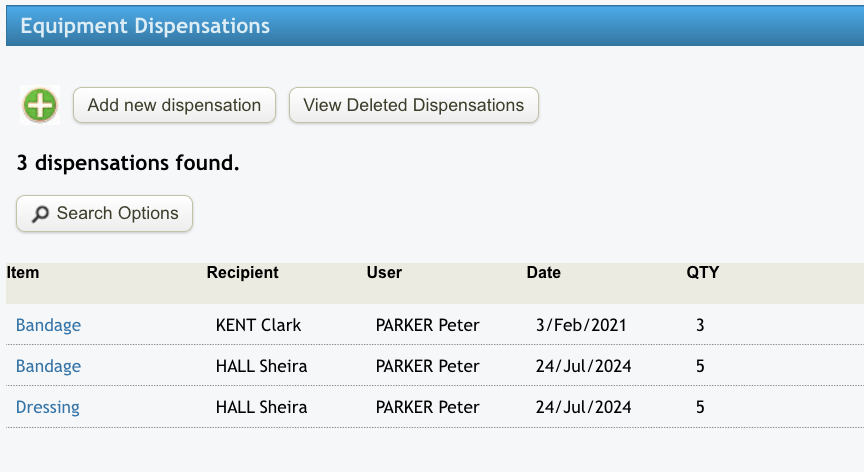Open View Deleted Dispensations
Screen dimensions: 864x472
point(413,105)
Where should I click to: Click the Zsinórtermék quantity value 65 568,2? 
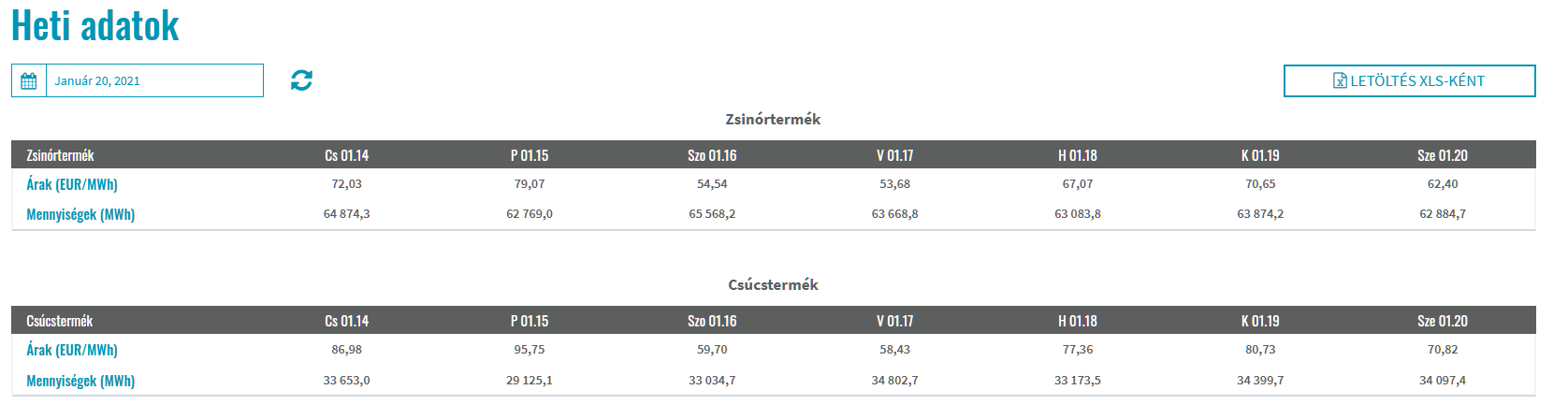[712, 214]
————————
(Assigned task)
The lines to reproduce run from the line containing "Where should I" through the last line of the records above, both included. Copy them exactly and drop the pictures.

(Solution for this task)
Where should I click to: Click the Zsinórtermék quantity value 65 568,2? 
[712, 214]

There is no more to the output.